Russet-crowned motmots are burrow-nesting birds. Each mating pair digs a tunnel that is 88 to 170 cm deep in an earthen, roadside, or river bank. The tunnels are horizontally flat, they can curve and they have an egg chamber. The tunnels are only for breeding but the breeding sites are multi-purpose territories that the russet-crowned motmots use for foraging, roosting, etc. These tunnels are very dependent on the quality of the substrate because they can get flooded or collapse if they are not built in a suitable area. Good nesting sites are hard to find and they are limited by soil type. Loam-textured soils which contain sand, silt and clay are the best substrates for russet-crowned motmots to nest in because they have better drainage, they are easier to excavate, and they offer better ventilation. Since suitable nesting sites are scarce, russet-crowned motmots are strongly sedentary and will return to previous nesting grounds because they already know the quality, food sources, shelters, predators, and breeding performances of that site.

=== Lifespan ===
Charre et al. suggest that the lifespan of a russet-crowned motmot is at least 11 years.
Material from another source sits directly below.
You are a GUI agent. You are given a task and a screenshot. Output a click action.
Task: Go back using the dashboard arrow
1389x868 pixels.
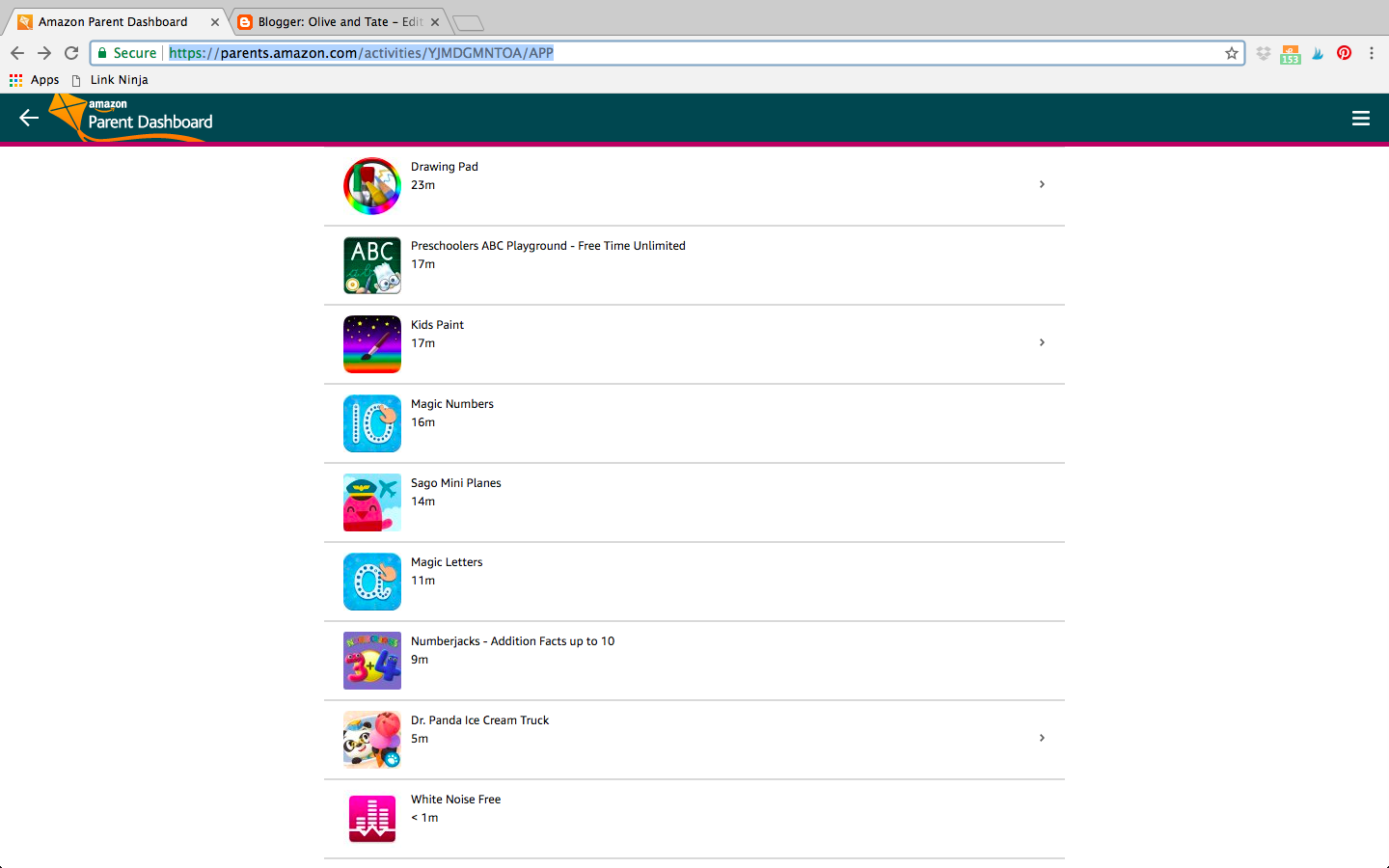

This estimate is not definitive because it is based on the recapturing of one individual 10 years later.

=== Territoriality ===
Territory is very valuable to russet-crowned motmots because of the lack of suitable nesting areas. As a result, Russet-crowned motmots they are very territorial. However, Richard E. Tashian reported seeing russet-crowned motmots in flocks of birds including golden-fronted woodpeckers, white-throated Magpie-jay, coloured thrush, streak-backed oriole and coppery-tailed trogon in Guatemala. This suggests that russet-crowned motmots defend their territories only against individuals of their species which is called infraspecific territoriality. When there is an intruder, the russet-crowned motmot holds a leaf in its beak to display combative behaviour before chasing or fighting the intruder. This territorial behaviour is performed year-round during the breeding and non-breeding season. Both paired and unpaired males and females defend their territory. Mating pairs will react differently towards male intruders and female intruders. They are more aggressive towards a male intruder than a female intruder. When a male intruder holds a leaf, the mating pair get closer to chase or fight him. But when a female intruder holds a leaf, the mating pair holds a leaf as well to warn her.

=== Predator-response ===
Russet-crowned motmots wave their tails side-to-side when they see a predator as an acknowledgment of their presence.

== Conservation status ==
Although the IUCN recognizes russet-crowned motmots of least concern for conservation, their habitats are threatened. The suitable nesting sites for russet-crowned motmots are steadily decreasing because of changing climate and human activity. Nest sites are becoming limited because of the higher amount of precipitation associated with climate change which increases the flooding and the collapse of nests. Agricultural use in the Motagua Valley, Guatemala diminishes the available nesting ground of the subspecies M.m. castaneiceps. In addition, fragmented forests increases brood parasitism and predation. The russet-crowned motmot is at risk of becoming endangered if their habitats are not conserved.